Work instructions: What you return must be the lines of the data that hold the word "computer".

Entries shown:
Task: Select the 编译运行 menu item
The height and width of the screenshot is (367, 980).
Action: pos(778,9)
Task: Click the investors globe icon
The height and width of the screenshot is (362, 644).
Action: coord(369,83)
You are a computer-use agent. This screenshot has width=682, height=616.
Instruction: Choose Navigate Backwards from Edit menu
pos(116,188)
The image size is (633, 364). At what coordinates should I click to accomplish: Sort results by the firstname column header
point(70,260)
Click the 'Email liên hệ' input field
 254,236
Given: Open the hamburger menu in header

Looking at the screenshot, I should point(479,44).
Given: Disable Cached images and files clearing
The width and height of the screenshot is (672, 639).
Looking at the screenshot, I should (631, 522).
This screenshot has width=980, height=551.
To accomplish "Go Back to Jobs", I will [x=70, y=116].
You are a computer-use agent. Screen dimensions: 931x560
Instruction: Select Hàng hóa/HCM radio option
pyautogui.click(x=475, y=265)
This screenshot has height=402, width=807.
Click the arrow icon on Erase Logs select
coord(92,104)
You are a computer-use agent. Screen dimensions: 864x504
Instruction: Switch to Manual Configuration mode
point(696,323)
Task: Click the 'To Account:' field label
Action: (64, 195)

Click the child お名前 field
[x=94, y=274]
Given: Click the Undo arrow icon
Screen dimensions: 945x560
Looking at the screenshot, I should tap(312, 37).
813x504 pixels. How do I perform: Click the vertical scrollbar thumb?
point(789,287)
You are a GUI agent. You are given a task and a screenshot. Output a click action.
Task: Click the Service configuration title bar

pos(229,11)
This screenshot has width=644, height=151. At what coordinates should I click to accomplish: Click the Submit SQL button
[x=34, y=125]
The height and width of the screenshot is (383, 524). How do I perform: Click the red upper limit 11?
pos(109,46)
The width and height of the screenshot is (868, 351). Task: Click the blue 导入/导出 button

Result of this task:
You are a computer-use agent. This screenshot has width=682, height=616.
You are a computer-use agent. Screen dimensions: 931x560
You are a computer-use agent. Screen dimensions: 864x504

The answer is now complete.